Most are in sub-Saharan Africa and South Asia, with one in 10 girls in Bangladesh, Chad, Guinea, Mali, Mozambique and Niger reporting having a child before the age of 15, the UN Population Fund (UNFPA) said.

An estimated 70,000 girls aged 10 to 19 die each year from complications during pregnancy and childbirth, according to the Fund's annual State of the World Population report.

Many more are left incontinent and in pain by giving birth before their bodies are ready, while they also face a tough future if they are pressured to leave school early.

The UNFPA warned that this is a "huge global problem" that demands attention -- but urged governments and civil groups to realise that the girls are not solely responsible.

Issues of poverty, poor education, a lack of contraceptive advice and the practice of child marriage -- nine out of 10 adolescent births occur within a formal union -- all play their part, as does sexual violence.

"Too often, society blames only the girl for getting pregnant," said UNFPA executive director Babatunde Osotimehin ahead of the launch of the "Motherhood in Childhood" report in London.

"The reality is that adolescent pregnancy is most often not the results of a deliberate choice, but rather the absence of choices and of circumstances beyond a girl's control."

Health surveys suggest 19 percent of women aged 20 to 24 in developing countries had their first live birth before they turned 18, equating to 36.4 million women based on 2010 population figures.

Of these, an estimated 17.4 million are in South Asia, 10.1 million are in sub-Saharan Africa, and 4.5 million in Latin America and the Caribbean, the UNFPA says.

From these figures, the authors calculated that 7.3 million girls each year become mothers while they are still children themselves -- two million of them aged 14 and under.

The equivalent of 2.9 million girls in South Asia reported having had their first child before they were 15, 1.8 million in Sub-Saharan African and 0.5 million in Latin America and the Caribbean.

According to the report, these girls are at greatly increased risk of maternal death or obstetric fistula, a debilitating condition resulting from prolonged and obstructed labour.

In most case the baby dies and, without surgery, the mother is left incontinent.

There is also an economic cost to having children too young, with estimates of foregone annual income over a girl's lifetime ranging from one percent of annual GDP in China to 30 percent in Uganda.

There has been a slight decline in the percentage of women reporting adolescent births across developing countries, the report said, with the exception of sub-Saharan Africa.

The highest proportion of child mothers are in Niger (51 percent), followed by Chad (48 percent), Mali (46 percent), Guinea (42 percent) and Mozambique (40 percent).

Adolescent pregnancies also occur in the developed world but these represent just five percent of the total -- about 680,000, of which nearly half are in the United States.

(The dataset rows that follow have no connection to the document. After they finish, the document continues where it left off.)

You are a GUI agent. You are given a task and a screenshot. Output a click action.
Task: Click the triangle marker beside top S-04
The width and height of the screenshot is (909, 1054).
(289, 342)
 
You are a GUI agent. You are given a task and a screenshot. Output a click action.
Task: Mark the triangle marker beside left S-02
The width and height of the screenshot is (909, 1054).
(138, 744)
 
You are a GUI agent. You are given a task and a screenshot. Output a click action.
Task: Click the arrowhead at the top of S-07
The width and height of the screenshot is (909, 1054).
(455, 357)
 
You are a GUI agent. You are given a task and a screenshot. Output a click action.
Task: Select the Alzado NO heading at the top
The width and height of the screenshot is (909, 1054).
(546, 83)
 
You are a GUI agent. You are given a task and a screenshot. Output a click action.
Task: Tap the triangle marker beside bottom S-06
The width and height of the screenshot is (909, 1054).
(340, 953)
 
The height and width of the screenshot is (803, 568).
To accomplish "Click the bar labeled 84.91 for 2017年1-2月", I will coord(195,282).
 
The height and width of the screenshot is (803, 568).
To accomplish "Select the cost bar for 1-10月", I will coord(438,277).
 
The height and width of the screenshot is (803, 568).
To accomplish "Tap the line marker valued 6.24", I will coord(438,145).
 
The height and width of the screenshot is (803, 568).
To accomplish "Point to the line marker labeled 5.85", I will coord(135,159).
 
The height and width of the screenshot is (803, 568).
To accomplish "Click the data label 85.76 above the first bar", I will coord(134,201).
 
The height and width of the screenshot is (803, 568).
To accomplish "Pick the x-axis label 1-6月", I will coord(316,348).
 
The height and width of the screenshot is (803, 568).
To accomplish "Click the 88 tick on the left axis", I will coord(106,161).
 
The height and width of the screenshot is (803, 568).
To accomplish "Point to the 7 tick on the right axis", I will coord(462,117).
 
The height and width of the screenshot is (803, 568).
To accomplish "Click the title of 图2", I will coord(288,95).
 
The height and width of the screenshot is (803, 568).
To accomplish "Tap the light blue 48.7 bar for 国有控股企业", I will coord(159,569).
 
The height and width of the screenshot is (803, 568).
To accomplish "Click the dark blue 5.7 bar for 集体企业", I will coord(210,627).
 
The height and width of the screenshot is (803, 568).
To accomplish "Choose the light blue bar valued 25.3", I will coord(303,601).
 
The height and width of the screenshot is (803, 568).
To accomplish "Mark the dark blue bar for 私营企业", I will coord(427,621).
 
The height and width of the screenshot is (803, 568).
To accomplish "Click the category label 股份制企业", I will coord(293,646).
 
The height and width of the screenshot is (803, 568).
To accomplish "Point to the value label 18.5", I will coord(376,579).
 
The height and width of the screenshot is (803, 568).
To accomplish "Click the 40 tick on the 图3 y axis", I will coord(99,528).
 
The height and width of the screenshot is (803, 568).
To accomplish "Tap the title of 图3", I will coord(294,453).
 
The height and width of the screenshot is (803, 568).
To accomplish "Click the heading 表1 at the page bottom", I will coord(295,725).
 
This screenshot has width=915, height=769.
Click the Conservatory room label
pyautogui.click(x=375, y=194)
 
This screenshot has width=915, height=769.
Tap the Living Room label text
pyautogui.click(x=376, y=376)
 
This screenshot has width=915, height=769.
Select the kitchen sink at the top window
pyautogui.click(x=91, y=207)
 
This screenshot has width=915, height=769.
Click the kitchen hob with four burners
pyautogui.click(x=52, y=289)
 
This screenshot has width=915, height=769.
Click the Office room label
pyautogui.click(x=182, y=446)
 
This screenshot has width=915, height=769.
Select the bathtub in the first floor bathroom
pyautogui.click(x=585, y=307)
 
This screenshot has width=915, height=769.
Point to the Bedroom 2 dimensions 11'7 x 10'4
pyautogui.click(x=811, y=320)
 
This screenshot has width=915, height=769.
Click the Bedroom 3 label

Across all countries, girls who are poor, badly educated and living in remote areas are more likely to become pregnant, and these factors are key to helping them.

The UNFPA urged efforts to keep girls in school, teach them about sexual health, stop child marriage, change attitudes to gender roles and equality and better support young mothers.

"We must reflect on and urge changes to the policies and norms of families and governments that often leave a girl with no other choice but a pathway to early pregnancy," Osotimehin said.